The building is organized as four connected three-story wings pinwheeling around a central elevated courtyard. Barnum Tower, a monumental rotunda, serves as the main entrance to the new building. From the outside, you will notice that the new building's facades echo the monumental arcades of the school's existing complex and its roof line aligns with those of the surrounding buildings, creating a visually united law school campus.

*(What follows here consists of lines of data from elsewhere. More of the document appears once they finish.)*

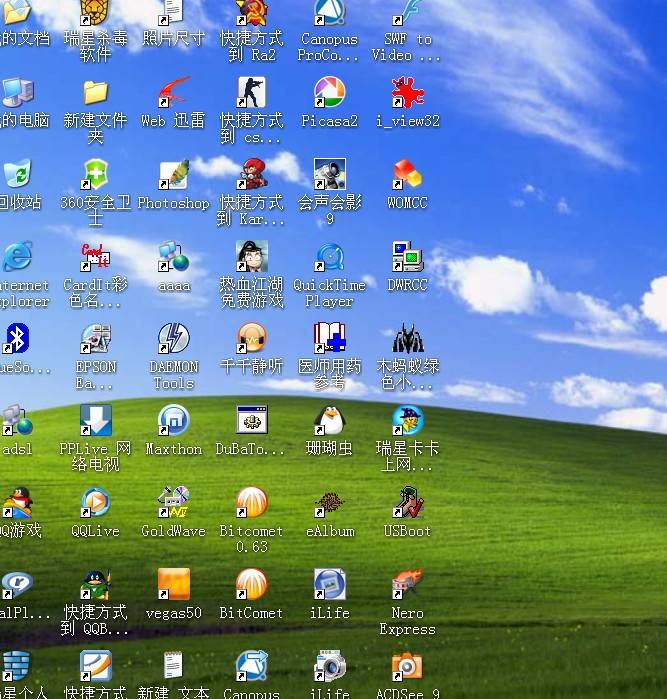Click the vegas50 shortcut icon
Image resolution: width=667 pixels, height=699 pixels.
click(x=173, y=585)
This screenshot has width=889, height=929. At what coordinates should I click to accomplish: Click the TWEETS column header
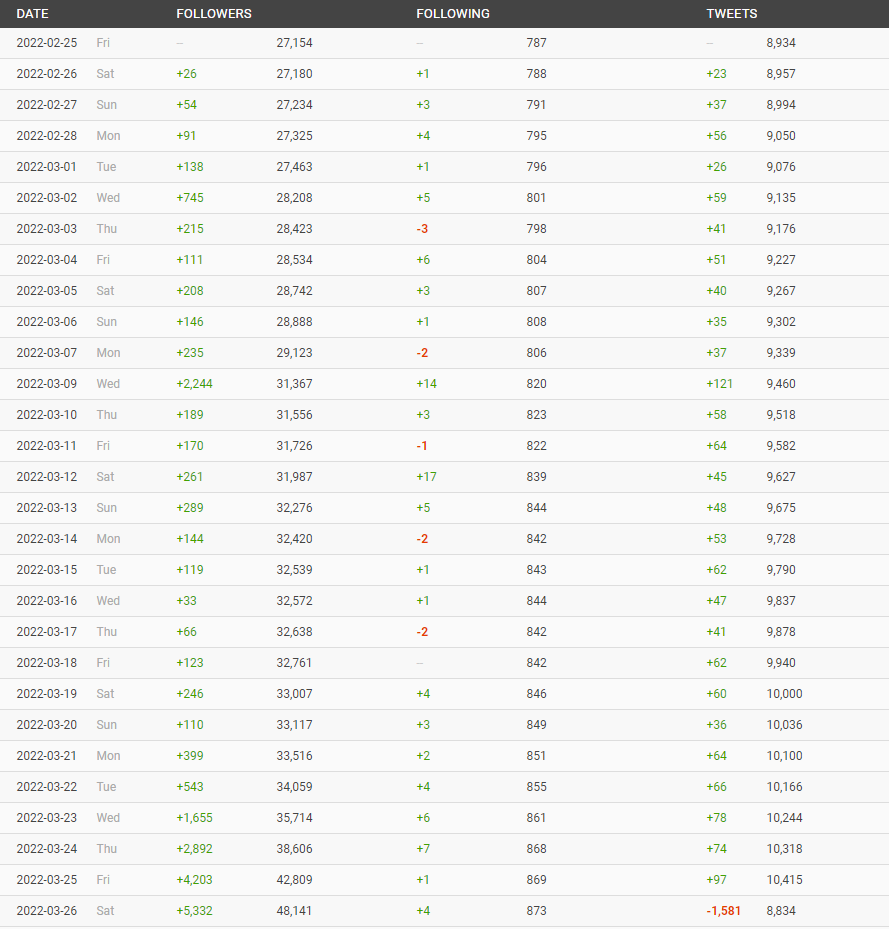pyautogui.click(x=732, y=14)
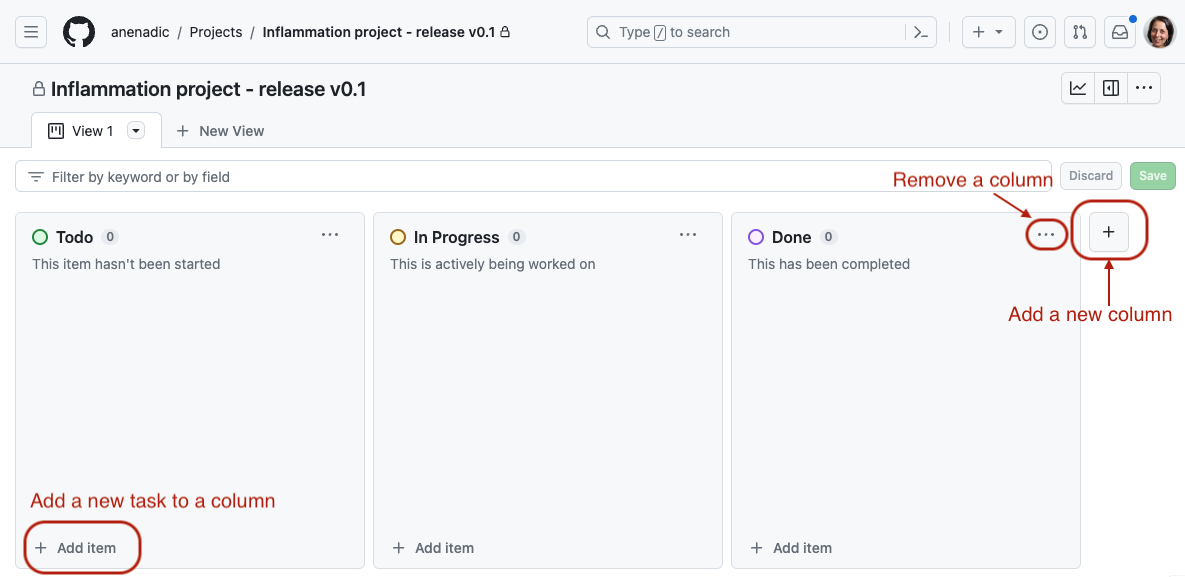The width and height of the screenshot is (1185, 577).
Task: Open the Done column options menu
Action: click(1046, 234)
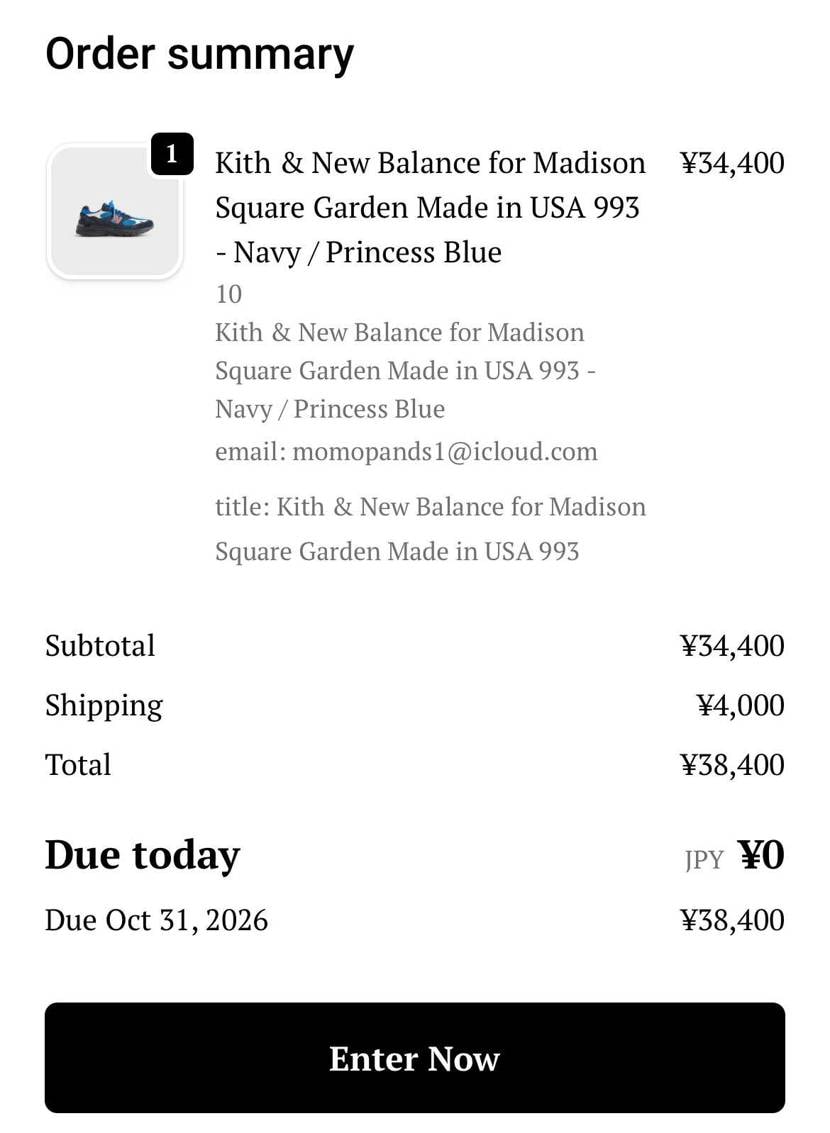830x1133 pixels.
Task: Select the size 10 label
Action: (229, 294)
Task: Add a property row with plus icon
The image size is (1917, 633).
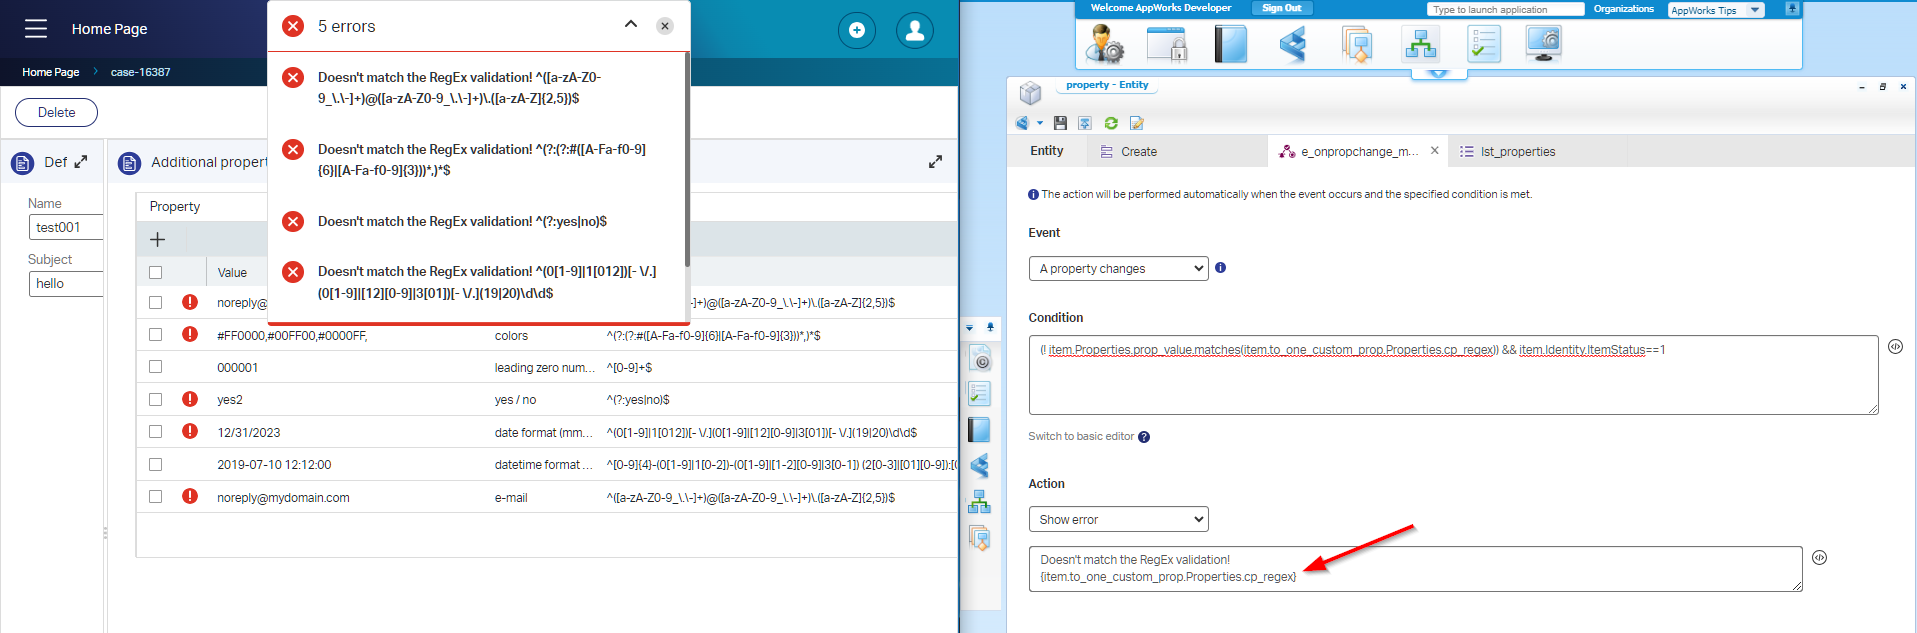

Buoyed by a lead gift from William H. Neukom '67, Stanford Law School worked with Ennead Architects to develop a physical campus plan for our most valuable assets and resources: our faculty and students. The new academic building is efficient, smart, flexible, welcoming, and value-engineered to reduce its overall environmental impact. The structure was built to satisfy the equivalent of a LEED Gold Certification by meeting key sustainability requirements in the areas of site planning; water management; energy use; materials, resources, and waste; indoor environmental quality; and innovation and design. For example, the new building uses 30 percent less energy than code requires through sophisticated control systems, ceiling fans, efficient glass, and ventilation, as well as an exterior trellis designed to maximize shade. Built for the long term, the structure complements the existing campus and reflects the law school's vision for the future. Interior and exterior spaces encourage collaboration and interaction, providing easy, convenient communication among and between students and faculty. Quiet areas for research, writing, and small group projects also have been integrated into the building design.